■ SOURCE DATA:
········
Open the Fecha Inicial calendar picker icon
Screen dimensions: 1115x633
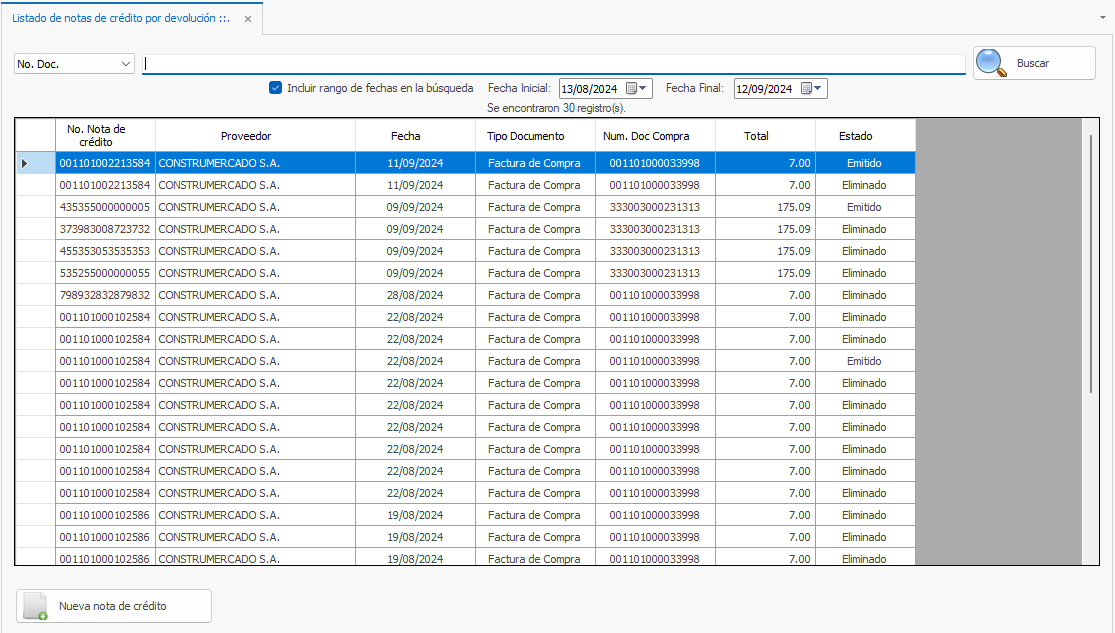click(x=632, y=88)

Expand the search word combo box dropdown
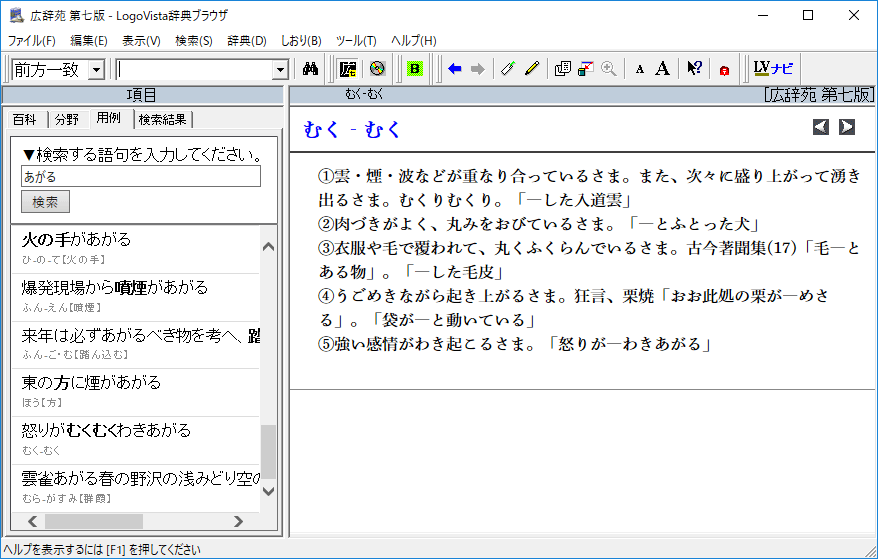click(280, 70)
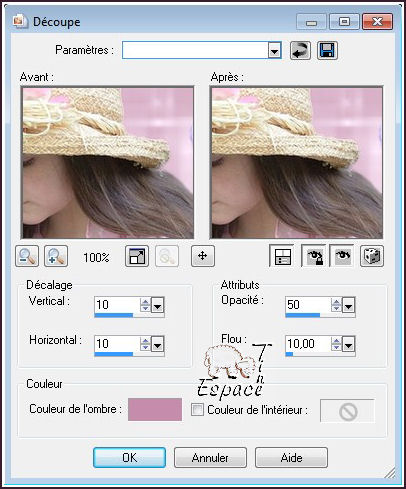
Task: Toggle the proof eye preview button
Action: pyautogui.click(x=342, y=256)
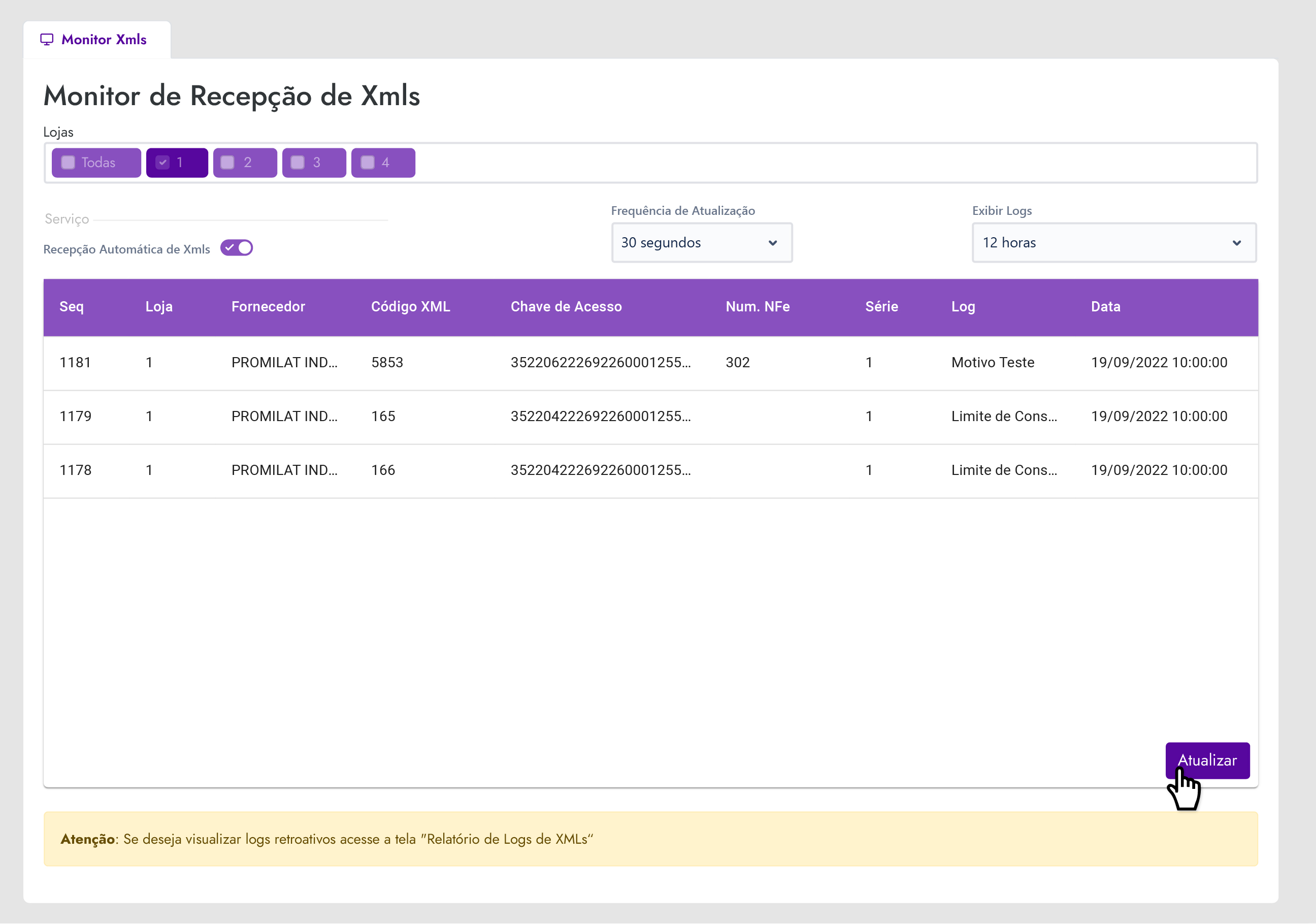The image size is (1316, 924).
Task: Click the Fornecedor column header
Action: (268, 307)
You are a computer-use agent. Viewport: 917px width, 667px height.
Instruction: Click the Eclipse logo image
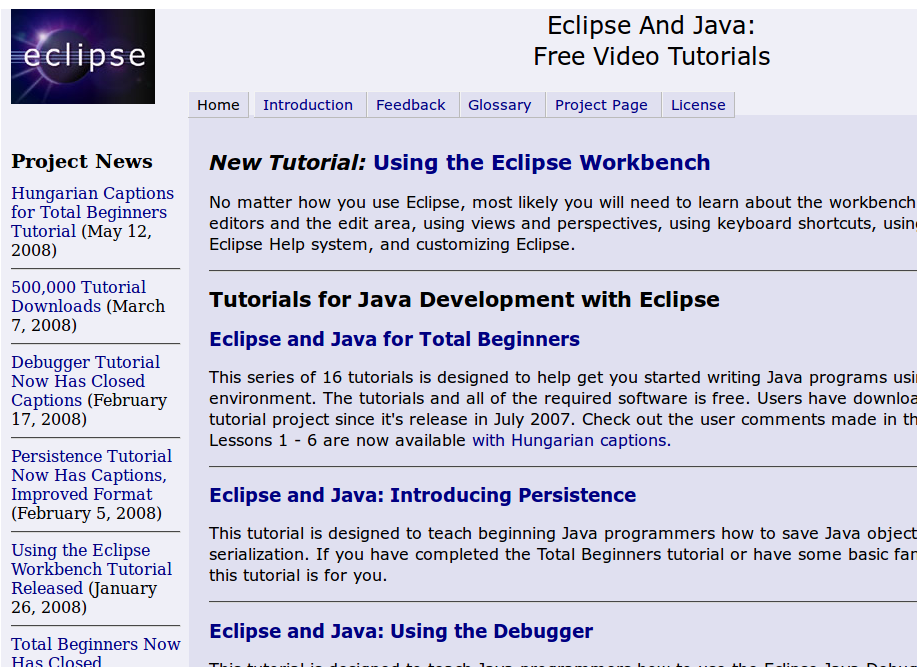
········
■ WHAT YOU ARE ASKED TO DO: Put every line of the entries above into a JSON list of strings, one string per line, omitting blank lines and the pictures.

■ RESPONSE TO THIS TASK:
[
  "Open the Fecha Inicial calendar picker icon",
  "Screen dimensions: 1115x633",
  "click(x=632, y=88)",
  "Expand the search word combo box dropdown",
  "click(280, 70)",
  "Task: Toggle the proof eye preview button",
  "Action: pyautogui.click(x=342, y=256)",
  "The image size is (1316, 924).",
  "Task: Click the Fornecedor column header",
  "Action: (268, 307)",
  "You are a computer-use agent. Viewport: 917px width, 667px height.",
  "Instruction: Click the Eclipse logo image"
]